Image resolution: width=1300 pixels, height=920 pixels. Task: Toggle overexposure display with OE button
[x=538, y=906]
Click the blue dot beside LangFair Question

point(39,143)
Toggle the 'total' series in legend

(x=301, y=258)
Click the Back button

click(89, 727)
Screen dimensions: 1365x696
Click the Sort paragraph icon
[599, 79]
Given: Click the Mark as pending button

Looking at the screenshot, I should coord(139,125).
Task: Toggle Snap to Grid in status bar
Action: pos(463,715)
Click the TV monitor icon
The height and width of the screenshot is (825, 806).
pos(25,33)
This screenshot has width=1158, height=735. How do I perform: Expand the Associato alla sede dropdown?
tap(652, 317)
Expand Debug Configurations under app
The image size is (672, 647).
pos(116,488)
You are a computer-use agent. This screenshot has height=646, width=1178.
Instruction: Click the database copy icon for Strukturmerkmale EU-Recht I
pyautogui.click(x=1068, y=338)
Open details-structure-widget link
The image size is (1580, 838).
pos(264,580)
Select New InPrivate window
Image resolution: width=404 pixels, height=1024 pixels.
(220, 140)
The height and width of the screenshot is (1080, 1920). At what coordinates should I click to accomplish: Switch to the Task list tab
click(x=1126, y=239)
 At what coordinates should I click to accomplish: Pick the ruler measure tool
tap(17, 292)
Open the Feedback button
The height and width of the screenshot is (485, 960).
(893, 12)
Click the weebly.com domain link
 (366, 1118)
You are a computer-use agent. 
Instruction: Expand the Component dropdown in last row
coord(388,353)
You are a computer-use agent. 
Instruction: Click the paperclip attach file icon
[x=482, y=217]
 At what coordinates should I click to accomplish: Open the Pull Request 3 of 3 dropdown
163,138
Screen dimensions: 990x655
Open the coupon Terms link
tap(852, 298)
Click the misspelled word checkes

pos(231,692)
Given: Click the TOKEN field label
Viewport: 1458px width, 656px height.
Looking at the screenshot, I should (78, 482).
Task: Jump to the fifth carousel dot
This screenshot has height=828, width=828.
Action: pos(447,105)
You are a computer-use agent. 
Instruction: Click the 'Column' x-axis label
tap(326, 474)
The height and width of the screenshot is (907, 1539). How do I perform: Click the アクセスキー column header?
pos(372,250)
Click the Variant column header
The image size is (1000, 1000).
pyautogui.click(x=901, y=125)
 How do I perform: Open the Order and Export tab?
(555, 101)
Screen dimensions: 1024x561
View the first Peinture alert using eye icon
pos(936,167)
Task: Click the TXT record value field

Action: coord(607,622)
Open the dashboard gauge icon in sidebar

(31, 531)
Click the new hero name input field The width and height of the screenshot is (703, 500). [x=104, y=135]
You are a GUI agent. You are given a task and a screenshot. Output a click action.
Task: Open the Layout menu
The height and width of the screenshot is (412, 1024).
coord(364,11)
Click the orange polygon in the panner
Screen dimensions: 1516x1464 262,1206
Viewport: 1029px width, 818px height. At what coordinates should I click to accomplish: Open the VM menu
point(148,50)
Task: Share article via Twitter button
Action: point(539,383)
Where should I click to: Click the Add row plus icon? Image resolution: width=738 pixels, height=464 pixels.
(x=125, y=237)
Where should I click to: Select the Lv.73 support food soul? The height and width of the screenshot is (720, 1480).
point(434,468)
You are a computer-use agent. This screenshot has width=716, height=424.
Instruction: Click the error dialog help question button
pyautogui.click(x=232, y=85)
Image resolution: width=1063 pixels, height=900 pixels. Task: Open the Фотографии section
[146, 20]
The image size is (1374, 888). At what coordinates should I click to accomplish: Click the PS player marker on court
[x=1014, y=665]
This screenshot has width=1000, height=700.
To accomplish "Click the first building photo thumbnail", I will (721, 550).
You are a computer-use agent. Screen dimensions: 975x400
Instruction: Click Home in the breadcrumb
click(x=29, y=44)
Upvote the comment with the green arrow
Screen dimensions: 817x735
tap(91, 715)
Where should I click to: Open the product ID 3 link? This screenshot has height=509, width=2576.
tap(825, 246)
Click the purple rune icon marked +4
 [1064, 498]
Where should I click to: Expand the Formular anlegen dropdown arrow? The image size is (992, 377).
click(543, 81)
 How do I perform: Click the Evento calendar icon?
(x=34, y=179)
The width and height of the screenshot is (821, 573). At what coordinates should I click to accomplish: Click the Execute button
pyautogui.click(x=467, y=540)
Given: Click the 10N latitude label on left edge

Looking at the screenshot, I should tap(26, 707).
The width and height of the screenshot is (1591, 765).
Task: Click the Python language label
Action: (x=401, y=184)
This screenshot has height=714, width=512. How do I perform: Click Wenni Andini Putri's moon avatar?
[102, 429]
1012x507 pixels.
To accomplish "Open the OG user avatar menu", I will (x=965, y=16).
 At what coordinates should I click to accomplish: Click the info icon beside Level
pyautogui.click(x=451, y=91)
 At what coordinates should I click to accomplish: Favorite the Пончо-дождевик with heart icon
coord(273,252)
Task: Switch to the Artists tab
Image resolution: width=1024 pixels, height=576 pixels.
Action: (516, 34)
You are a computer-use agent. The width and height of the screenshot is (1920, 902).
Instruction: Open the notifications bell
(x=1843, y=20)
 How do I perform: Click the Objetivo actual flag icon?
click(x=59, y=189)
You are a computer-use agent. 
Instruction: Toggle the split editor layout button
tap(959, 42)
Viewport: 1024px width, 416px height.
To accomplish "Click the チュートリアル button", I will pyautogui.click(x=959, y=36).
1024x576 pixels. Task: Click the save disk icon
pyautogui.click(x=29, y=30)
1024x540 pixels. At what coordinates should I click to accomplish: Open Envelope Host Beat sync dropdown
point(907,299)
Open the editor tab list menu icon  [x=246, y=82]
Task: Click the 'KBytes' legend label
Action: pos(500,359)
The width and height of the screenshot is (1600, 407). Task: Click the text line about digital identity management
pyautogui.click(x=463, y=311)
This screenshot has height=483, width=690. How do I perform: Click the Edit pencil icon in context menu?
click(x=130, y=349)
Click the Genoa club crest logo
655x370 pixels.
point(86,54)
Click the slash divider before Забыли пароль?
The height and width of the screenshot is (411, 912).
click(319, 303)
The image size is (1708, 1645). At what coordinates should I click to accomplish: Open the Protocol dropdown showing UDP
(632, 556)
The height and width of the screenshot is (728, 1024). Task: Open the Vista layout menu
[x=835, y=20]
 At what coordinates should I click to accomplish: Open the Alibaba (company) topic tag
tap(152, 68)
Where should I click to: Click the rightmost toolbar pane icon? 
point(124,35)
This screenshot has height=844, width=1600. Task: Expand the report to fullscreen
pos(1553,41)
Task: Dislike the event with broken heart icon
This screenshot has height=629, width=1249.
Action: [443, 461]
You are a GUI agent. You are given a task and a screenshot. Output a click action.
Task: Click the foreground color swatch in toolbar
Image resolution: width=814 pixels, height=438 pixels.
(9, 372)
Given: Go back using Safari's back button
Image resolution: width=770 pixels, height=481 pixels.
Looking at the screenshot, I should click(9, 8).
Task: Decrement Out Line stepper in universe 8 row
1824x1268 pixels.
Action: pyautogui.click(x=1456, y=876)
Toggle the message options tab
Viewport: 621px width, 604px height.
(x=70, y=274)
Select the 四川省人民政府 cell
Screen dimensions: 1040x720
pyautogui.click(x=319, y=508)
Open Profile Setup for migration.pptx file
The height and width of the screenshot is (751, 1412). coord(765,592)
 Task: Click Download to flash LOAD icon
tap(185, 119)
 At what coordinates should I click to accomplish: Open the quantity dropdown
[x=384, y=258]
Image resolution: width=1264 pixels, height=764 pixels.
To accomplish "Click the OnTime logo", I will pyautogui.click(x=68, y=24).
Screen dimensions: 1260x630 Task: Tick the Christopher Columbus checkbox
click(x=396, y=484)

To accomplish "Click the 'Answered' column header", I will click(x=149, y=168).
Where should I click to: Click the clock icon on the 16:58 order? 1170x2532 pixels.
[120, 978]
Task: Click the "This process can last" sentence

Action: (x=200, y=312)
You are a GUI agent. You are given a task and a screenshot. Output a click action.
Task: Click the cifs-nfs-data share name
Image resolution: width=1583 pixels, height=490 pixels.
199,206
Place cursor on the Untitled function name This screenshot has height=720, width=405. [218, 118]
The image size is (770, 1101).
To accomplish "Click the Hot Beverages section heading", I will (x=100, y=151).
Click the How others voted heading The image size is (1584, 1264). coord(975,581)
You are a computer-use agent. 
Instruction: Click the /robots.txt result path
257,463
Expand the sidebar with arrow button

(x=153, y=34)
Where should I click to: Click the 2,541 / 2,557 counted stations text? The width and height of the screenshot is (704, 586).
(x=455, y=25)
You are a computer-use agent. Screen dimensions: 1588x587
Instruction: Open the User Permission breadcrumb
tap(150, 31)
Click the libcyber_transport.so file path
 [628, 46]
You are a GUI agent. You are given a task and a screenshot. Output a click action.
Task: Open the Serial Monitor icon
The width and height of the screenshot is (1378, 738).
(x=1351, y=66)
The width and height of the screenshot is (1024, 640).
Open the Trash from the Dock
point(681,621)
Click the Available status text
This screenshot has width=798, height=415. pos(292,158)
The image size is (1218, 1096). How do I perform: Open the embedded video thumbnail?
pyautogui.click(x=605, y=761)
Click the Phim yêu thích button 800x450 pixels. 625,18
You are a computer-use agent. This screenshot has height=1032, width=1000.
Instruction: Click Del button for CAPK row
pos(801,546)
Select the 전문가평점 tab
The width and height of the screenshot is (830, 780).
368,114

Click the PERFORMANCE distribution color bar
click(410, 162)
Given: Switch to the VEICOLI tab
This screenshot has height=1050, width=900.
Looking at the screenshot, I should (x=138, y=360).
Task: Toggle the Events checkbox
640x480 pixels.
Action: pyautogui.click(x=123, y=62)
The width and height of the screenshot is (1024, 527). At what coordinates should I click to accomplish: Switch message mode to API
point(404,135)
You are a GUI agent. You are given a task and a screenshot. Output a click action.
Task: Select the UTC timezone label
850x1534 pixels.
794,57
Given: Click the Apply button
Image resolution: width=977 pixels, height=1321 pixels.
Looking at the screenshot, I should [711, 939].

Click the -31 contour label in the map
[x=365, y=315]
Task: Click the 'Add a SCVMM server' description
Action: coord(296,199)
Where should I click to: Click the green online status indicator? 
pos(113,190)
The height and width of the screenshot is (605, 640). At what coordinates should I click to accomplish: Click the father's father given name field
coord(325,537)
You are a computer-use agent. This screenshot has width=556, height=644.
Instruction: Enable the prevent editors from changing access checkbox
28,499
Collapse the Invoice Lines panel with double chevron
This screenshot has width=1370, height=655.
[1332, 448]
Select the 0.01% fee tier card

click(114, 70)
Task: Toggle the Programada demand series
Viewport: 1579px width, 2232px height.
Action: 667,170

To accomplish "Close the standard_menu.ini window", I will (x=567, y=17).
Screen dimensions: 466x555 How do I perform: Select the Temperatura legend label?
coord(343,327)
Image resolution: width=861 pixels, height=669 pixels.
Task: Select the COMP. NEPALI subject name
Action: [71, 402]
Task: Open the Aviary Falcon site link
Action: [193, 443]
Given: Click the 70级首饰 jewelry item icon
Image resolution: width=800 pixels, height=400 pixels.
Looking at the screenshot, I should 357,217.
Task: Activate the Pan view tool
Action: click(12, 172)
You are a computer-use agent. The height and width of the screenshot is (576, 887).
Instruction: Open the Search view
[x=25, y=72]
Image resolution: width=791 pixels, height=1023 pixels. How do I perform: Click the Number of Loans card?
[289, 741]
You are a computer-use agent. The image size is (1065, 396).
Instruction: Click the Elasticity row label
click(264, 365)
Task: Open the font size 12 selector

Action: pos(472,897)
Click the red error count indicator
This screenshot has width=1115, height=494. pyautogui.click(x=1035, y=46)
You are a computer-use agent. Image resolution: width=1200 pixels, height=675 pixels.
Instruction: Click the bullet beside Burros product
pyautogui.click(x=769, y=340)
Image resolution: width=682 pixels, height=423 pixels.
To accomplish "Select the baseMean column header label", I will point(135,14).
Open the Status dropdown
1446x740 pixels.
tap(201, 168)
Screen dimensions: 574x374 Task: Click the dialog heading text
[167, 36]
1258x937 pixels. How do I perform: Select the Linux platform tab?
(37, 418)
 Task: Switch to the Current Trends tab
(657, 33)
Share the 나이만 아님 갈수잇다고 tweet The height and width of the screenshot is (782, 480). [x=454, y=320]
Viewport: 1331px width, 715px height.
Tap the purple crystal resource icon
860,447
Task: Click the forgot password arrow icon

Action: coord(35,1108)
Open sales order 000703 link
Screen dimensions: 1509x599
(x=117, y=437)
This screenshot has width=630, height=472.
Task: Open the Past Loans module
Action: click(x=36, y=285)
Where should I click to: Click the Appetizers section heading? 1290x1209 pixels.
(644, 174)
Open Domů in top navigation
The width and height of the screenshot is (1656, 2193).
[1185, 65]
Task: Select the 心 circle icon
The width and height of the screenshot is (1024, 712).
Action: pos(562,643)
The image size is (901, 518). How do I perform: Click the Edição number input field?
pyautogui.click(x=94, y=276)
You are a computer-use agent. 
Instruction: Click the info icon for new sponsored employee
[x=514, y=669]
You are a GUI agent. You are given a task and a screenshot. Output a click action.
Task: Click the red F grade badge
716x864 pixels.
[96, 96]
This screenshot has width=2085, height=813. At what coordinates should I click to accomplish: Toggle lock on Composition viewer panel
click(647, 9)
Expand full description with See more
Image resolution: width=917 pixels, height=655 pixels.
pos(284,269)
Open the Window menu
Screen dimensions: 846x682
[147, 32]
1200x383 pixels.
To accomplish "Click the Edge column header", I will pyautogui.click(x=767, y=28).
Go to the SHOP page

^^^^^^^^^^^^^^^^

> _ACTION ITEM_: State the count of lines in the data holding the word "will", adding nothing to it.

> _RESPONSE FOR THIS EXERCISE_: 9